Tamsin Llwyd-Graves | January 2013 - Highfields Book of the Month
By Tim Chester (2011) Nottingham: Inter Varsity Press

meal with jesusFood matters.  Meals matter.  Meals are full of significance – not just for us, but for God too.  After all, Jesus' template for a believer's prayer includes the very practical request for a daily supply of carbohydrate in the form of bread!  And bread was one of the key elements chosen by Jesus for believers to regularly share, in the context of a meal, to remember His self-giving

Most of us, in our comfortable, well fed British society, have shopped for meals, planned for meals, cooked for meals, chosen meals to eat out, and enjoyed sharing meals with others.  Many of us will also have shared in 'The Lord's Supper' (or Communion, or The Breaking of the Bread, or the Eucharist ……..)  But how many of us have studied the frequently recorded role of meals and food in the life of Jesus (after all, 'the Son of Man came eating and drinking')?  Have we ever considered meals as mission, or as enacted hope, or as enacted salvation?  And how would we answer the question - do you live to eat, or eat to live?

Have we ever considered meals as mission, or as enacted hope, or as enacted salvation?

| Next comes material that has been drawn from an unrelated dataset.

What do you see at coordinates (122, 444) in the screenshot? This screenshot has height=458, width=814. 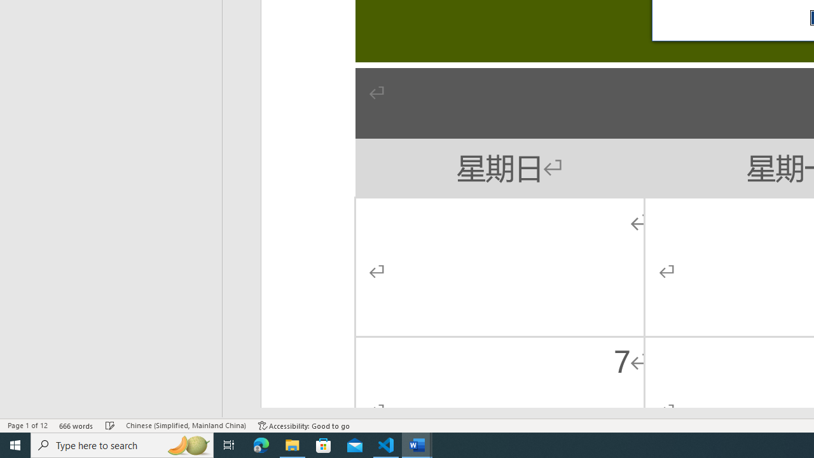 I see `'Type here to search'` at bounding box center [122, 444].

Tim Chester’s book raises these sorts of questions, relevant to all of us who receive daily bread, and who have a passion to share the message of God's good news with others.

Food features so regularly in our home, social, and church gatherings, (particularly in a student church ), that I was delighted to stumble upon this book as the keynote theme for a UCCF day for Wales CU members in the autumn.  Tim Chester was there, unpacking reflections on the Christian practice (or rather minimalist downsizing) of sharing bread and wine in response to Jesus' command at the last supper.  It would seem that the Corinthian church's misuse of a simple act of communal remembering has resulted in the church ever since being over careful not to repeat their mistake.  So following generations of believers are usually shortchanged the meal sized scale of what this table fellowship was meant to be.  Jesus didn't initiate a ritualistic sip of wine and taste of bread, but rather a communal foretaste of the Lamb's supper in Revelation 19!

Jesus didn't initiate a ritualistic sip of wine and taste of bread, but rather a communal foretaste of the Lamb’s supper in Revelation 19!

Some quotes to give you a further 'taste' of this book:

"Hospitality will lead to 'collateral damage' – food will be spilled on your carpet …but remember that God is welcoming you into his home through the (spilled) blood of his own Son..."

"Neither eating to live (food as fuel), nor living to eat (food as salvation) is right. We are to eat and live to the glory of God"

"Prostitutes loved sharing a meal with Jesus (Luke15:1–2) . They avoid the church he founded like the plague. Something has gone wrong"

At 150 pages long, there are also Biblical references and an appendix for further reading.  Here you will find insights into Jesus' life, into the theology of food, and into a meals based mission mindset!  I recommend 'A Meal with Jesus' to everyone who loves food and loves Jesus!